Option B — Production (Kubernetes/Helm)

Use this for a durable, cluster setup.

Deploy RisingWave + Lakekeeper + MinIO with Helm and production parameters (storage classes, resources, persistence, auth). The SQL and workflow below stay the same.

Step 1: Start RisingWave and connect to Lakekeeper catalog

Open a SQL shell to RisingWave:

psql -h localhost -p 4566 -d dev -U root

Create a connection pointing to Lakekeeper:

CREATE CONNECTION lakekeeper_catalog_conn
WITH (
    type = 'iceberg',
    catalog.type = 'rest',
    catalog.uri = 'http://lakekeeper:8181/catalog/',
    warehouse.path = 'risingwave-warehouse',
    s3.access.key = 'hummockadmin',
    s3.secret.key = 'hummockadmin',
    s3.path.style.access = 'true',
    s3.endpoint = 'http://minio-0:9301',
    s3.region = 'us-east-1'
);

Set as the default Iceberg connection

SET iceberg_engine_connection = 'public.lakekeeper_catalog_conn';

What this does

  • Points RisingWave to a REST-based Lakekeeper catalog.

  • Specifies the Iceberg warehouse and S3-compatible settings.

  • Makes the connection active so subsequent Iceberg DDL and DML use it automatically.

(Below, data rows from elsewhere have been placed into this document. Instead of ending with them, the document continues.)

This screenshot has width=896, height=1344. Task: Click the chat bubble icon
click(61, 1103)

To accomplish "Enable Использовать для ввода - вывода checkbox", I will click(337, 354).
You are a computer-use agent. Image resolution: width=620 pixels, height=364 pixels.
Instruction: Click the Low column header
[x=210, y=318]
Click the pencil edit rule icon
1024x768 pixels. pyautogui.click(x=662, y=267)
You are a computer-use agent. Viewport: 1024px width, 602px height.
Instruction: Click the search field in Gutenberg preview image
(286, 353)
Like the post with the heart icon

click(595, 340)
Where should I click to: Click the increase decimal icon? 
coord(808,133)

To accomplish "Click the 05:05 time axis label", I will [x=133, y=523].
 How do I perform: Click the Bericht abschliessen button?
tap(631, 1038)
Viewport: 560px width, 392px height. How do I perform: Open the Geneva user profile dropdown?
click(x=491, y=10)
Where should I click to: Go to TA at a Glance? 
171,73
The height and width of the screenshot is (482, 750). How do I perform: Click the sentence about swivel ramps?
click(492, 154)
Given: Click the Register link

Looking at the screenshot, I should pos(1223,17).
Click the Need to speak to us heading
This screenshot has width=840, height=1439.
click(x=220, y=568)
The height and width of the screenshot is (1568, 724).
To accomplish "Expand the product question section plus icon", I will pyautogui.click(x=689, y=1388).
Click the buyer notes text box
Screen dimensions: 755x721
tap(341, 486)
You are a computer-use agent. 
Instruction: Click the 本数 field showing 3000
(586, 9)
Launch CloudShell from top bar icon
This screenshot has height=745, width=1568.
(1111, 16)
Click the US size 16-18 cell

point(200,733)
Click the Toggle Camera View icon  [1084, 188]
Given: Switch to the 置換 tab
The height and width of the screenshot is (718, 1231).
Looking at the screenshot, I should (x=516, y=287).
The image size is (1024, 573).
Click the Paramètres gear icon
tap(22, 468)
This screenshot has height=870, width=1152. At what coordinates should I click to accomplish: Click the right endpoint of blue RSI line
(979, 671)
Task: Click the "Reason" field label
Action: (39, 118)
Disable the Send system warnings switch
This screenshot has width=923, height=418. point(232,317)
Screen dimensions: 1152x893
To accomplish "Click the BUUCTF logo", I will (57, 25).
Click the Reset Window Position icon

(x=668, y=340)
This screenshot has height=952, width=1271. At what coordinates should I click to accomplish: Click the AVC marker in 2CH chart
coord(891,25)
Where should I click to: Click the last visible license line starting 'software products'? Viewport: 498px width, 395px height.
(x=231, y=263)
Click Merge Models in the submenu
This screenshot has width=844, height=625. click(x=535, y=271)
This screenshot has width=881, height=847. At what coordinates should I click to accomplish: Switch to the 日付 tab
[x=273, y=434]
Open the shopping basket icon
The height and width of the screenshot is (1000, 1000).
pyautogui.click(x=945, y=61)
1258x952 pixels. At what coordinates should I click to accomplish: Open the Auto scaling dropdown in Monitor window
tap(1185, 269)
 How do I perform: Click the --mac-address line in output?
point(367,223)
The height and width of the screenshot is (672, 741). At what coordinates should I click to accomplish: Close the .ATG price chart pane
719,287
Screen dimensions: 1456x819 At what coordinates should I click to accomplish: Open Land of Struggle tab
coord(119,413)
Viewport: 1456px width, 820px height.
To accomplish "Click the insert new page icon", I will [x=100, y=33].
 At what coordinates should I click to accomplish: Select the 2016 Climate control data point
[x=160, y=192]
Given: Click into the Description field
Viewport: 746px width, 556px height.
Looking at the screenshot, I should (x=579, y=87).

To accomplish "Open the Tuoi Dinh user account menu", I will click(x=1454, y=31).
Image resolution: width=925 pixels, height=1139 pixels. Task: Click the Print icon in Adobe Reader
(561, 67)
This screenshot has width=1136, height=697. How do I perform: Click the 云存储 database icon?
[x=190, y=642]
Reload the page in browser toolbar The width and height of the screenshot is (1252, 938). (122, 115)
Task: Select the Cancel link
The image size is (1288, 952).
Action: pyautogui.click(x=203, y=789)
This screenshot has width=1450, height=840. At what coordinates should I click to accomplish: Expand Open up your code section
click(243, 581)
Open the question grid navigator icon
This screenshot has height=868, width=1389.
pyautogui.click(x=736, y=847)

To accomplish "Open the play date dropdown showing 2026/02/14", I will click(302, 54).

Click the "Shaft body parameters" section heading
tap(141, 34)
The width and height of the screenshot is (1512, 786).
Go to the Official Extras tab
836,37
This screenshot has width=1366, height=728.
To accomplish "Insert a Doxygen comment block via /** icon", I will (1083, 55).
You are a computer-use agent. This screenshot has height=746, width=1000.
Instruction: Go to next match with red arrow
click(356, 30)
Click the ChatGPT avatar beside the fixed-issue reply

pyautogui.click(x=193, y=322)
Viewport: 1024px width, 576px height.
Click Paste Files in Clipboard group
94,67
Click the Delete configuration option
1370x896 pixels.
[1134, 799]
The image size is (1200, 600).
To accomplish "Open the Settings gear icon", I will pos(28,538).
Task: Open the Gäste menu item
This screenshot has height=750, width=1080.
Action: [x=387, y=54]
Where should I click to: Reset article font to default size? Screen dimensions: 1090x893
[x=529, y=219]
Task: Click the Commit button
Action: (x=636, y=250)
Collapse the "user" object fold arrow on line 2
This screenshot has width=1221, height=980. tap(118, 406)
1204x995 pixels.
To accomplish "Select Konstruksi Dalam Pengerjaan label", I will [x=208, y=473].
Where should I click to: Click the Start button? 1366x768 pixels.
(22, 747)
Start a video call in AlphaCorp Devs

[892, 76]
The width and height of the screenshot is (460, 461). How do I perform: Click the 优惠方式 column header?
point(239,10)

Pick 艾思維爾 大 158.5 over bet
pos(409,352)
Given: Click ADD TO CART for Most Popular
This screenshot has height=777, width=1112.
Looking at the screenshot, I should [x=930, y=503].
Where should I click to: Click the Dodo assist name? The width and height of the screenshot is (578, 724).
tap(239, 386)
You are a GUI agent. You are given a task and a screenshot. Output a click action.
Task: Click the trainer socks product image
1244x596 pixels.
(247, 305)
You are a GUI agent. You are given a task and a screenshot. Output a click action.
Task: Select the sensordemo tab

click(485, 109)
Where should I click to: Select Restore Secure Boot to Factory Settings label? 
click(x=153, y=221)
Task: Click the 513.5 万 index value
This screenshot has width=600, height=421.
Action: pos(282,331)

Step 2: Build the Streaming Join Pipeline

Create seven Kafka sources to ingest data from different Kafka topics into RisingWave using the RisingWave Kafka source connector.

trucks — Fleet inventory and live location

Defines per-truck metadata (model, capacity, year) and current_location from Kafka topic trucks.

CREATE SOURCE trucks (
  truck_id integer,
  truck_model varchar,
  capacity_tons integer,
  manufacture_year integer,
  current_location varchar
) WITH (
  connector = 'kafka',
  topic = 'trucks',
  properties.bootstrap.server = 'message_queue:29092',
  scan.startup.mode = 'earliest'
) FORMAT PLAIN ENCODE JSON;

driver — Driver roster and assignments

Captures driver identity, license, and assigned_truck_id from topic drivers.

CREATE SOURCE driver (
  driver_id integer,
  driver_name varchar,
  license_number varchar,
  assigned_truck_id integer
) WITH (
  connector = 'kafka',
  topic = 'drivers',
  properties.bootstrap.server = 'message_queue:29092',
  scan.startup.mode = 'earliest'
) FORMAT PLAIN ENCODE JSON;

shipments — Shipment workload and routing targets

Tracks each shipment’s origin, destination, weight, and truck binding from topic shipments.

CREATE SOURCE shipments (
  shipment_id varchar,
  origin varchar,
  destination varchar,
  shipment_weight integer,
  truck_id integer
) WITH (
  connector = 'kafka',
  topic = 'shipments',
  properties.bootstrap.server = 'message_queue:29092',
  scan.startup.mode = 'earliest'
) FORMAT PLAIN ENCODE JSON;

warehouses — Destination sites and capacity

Provides warehouse location and capacity for joins with shipments from topic warehouses.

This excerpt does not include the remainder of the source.